Arrivare davanti ai professori senza i documenti obbligatori o i supporti multimediali necessari rischia di compromettere la serenità del colloquio. 

Oltre al fondamentale documento di riconoscimento, quest’anno i candidati devono fare attenzione a specifici file digitali e, in determinati casi, a elaborati imposti dalle nuove riforme ministeriali. 

Ecco la lista definitiva di cosa bisogna portare al colloquio per non dimenticare nulla a casa e fare un'ottima impressione.

Indice

  1. I documenti obbligatori e il kit di sopravvivenza
  2. Supporti digitali: la pennetta USB per FSL e cittadinanza attiva
  3. Copie cartacee per fare colpo sulla commissione
  4. Scaramanzia e portafortuna: sì, ma senza esagerare

I documenti obbligatori e il kit di sopravvivenza

Il primo elemento fondamentale, senza il quale non è legalmente possibile sostenere la prova, è un documento d’identità valido (carta d’identità, passaporto o patente) necessario ai commissari per effettuare il riconoscimento ufficiale del candidato. 

Sul piano del benessere personale e della gestione della tensione, è fortemente consigliato inserire nello zaino una bottiglietta d’acqua, utile per idratarsi e schiarirsi la voce durante la lunga esposizione nei caldi giorni di giugno.

Supporti digitali: la pennetta USB per FSL e cittadinanza attiva

Ogni studente deve assolutamente ricordare di portare con sé una pennetta USB contenente i file delle proprie presentazioni. All'interno della chiavetta deve essere presente l'elaborato multimediale dedicato alla FSL (Formazione Scuola-Lavoro, l’ex PCTO). Non è obbligatorio portare una presentazione digitale, ma anche in questo caso è fortemente consigliato.

Inoltre, una novità cruciale di quest'anno riguarda chi è stato ammesso con il 6 in condotta: questi candidati hanno l'obbligo di discutere la propria relazione in materia di cittadinanza attiva, un documento indispensabile per sanare il debito sul comportamento. Quindi, anche qui, il consiglio è quello di portarla in chiave digitale o, ancora meglio, stamparla.

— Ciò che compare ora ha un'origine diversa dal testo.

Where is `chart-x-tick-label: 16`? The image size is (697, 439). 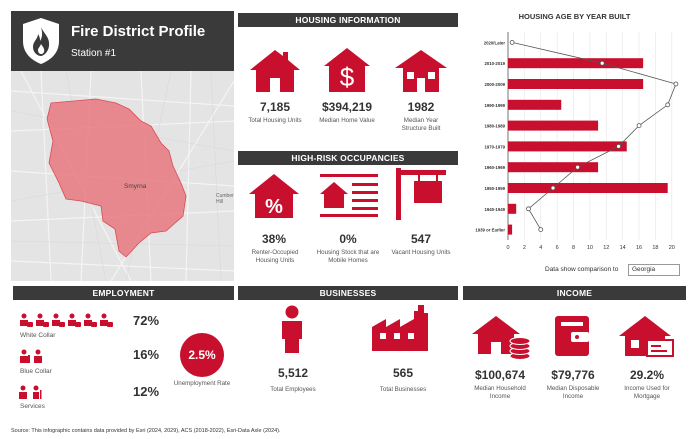
chart-x-tick-label: 16 is located at coordinates (639, 248).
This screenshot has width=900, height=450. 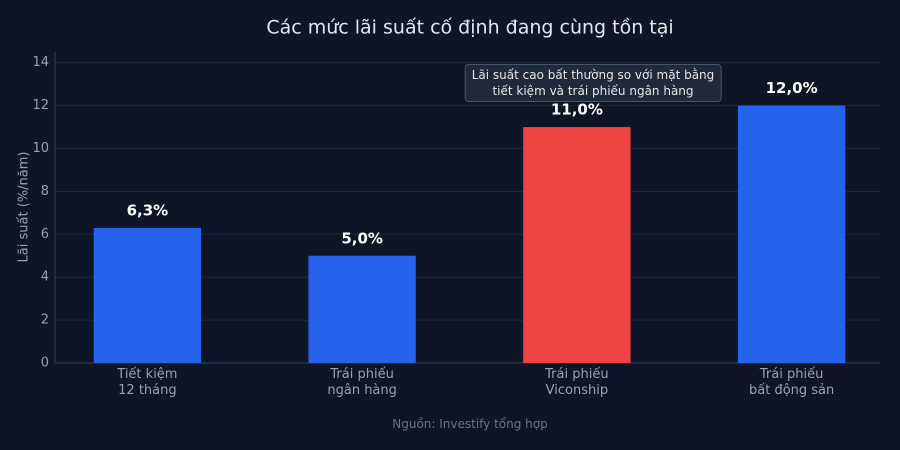 What do you see at coordinates (45, 278) in the screenshot?
I see `y-tick-label: 4` at bounding box center [45, 278].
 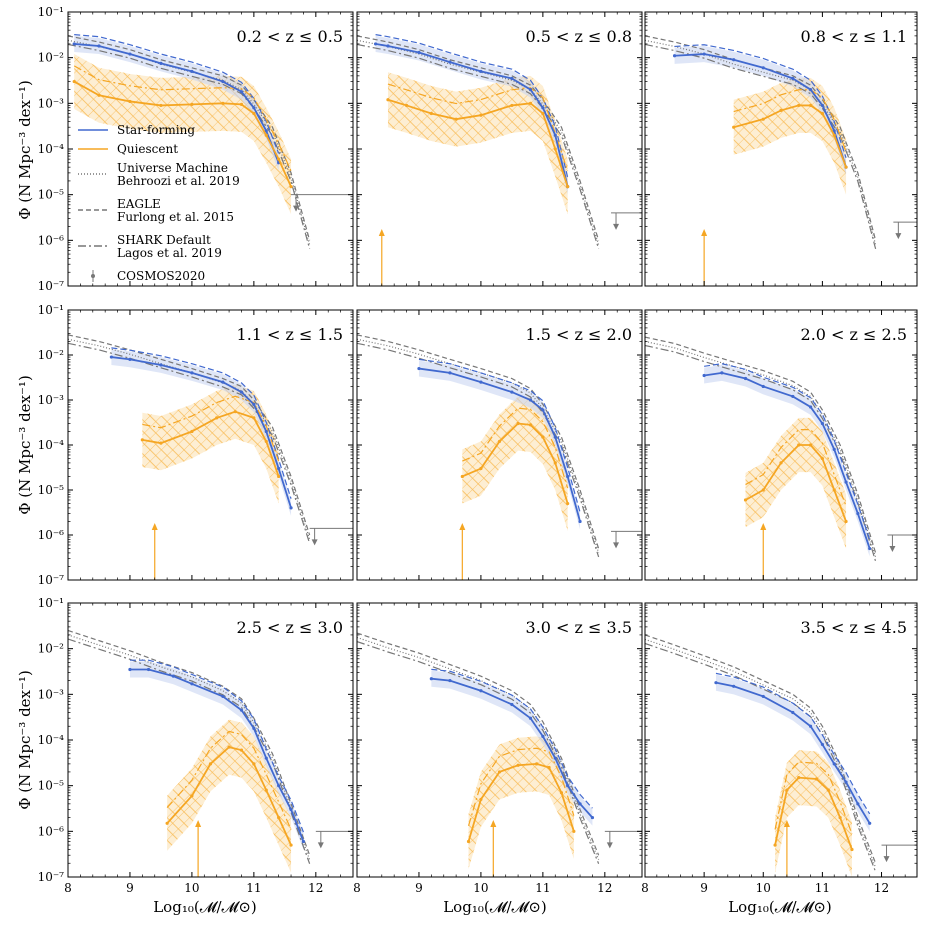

Copie cartacee per fare colpo sulla commissione

Se l'obiettivo è presentarsi al meglio e fare colpo sui commissari, un'ottima strategia facoltativa consiste nel fornire ai professori una copia cartacea delle presentazioni

Questo vale anche per la riflessione iniziale: perché non distribuire dei fogli stampati con le linee guida o le pagine che accompagnano la propria presentazione? Un piccolo accorgimento che potrebbe fare la differenza, denotando una grande maturità organizzativa oltre a permettere ai docenti di seguire il discorso con estrema facilità.

Scaramanzia e portafortuna: sì, ma senza esagerare

Per gli studenti che affrontano l'esame con una buona dose di scaramanzia, è concesso affidarsi a un piccolo portafortuna da tenere discretamente in tasca o addosso. 

L'importante, però, è non esagerare: presentarsi davanti alla commissione con oggetti troppo ingombranti, vistosi o stravaganti rischia soltanto di distrarre i docenti o di indispettire la commissione.